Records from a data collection

<<<<

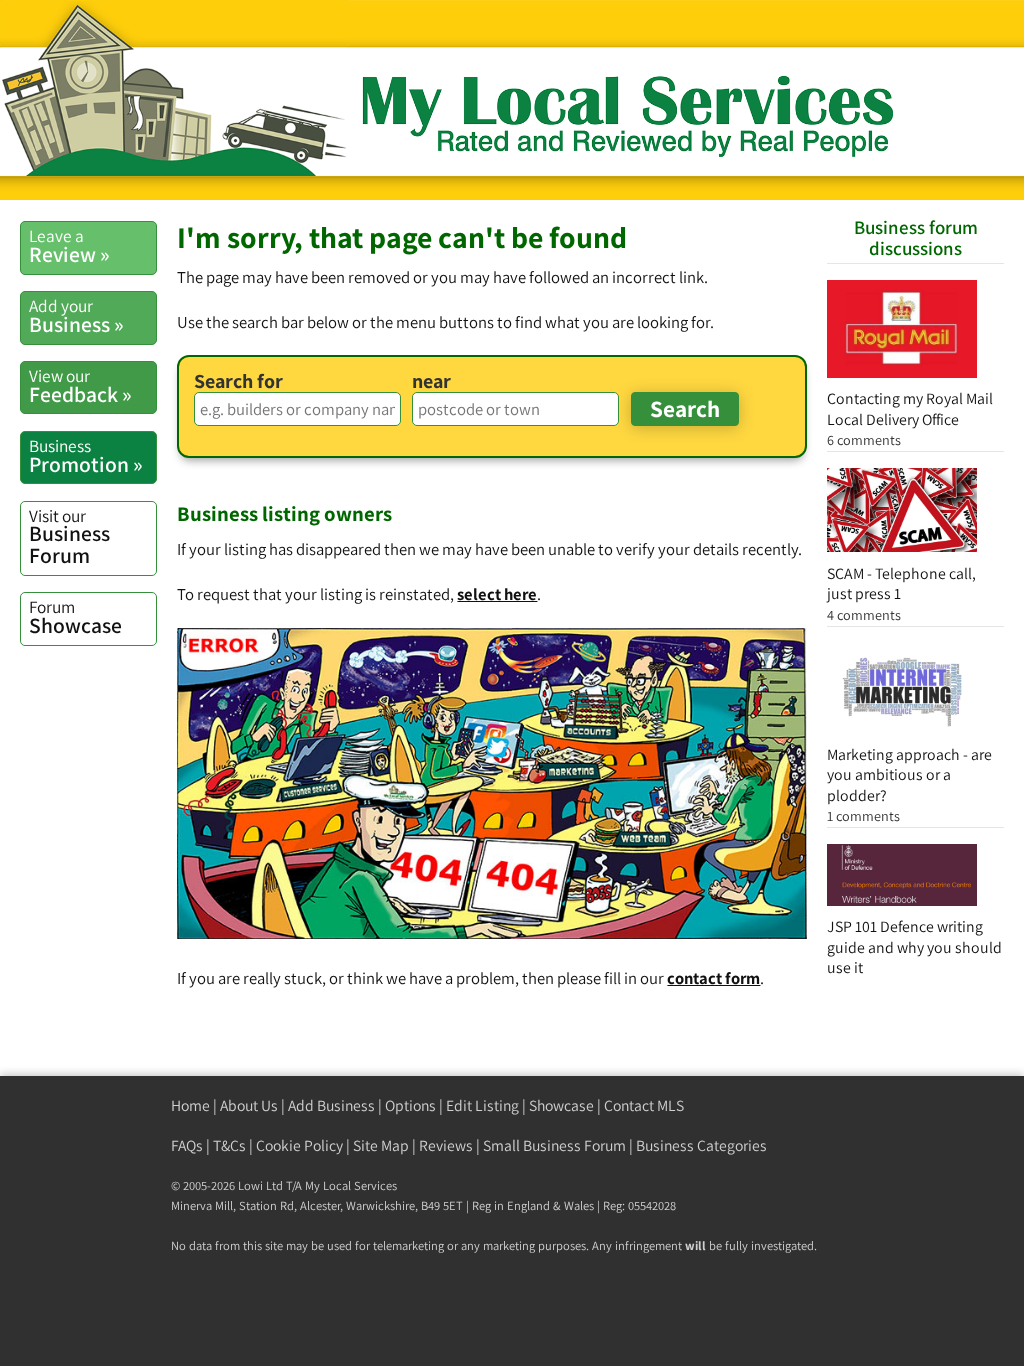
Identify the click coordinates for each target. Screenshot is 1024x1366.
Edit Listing (482, 1105)
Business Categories (701, 1145)
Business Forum (69, 536)
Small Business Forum (554, 1145)
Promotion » (86, 456)
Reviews (446, 1145)
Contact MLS (644, 1105)
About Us (249, 1105)
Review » (69, 246)
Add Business (331, 1105)
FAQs (187, 1145)
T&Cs (229, 1145)
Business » (76, 316)
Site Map (381, 1145)
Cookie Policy (299, 1145)
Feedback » (80, 386)
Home (190, 1105)
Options (410, 1105)
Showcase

>>>>

Show every line above in which the word "Business" is found.

Business Categories (701, 1145)
Business Forum (69, 536)
Small Business Forum (554, 1145)
Add Business (331, 1105)
Business » (76, 316)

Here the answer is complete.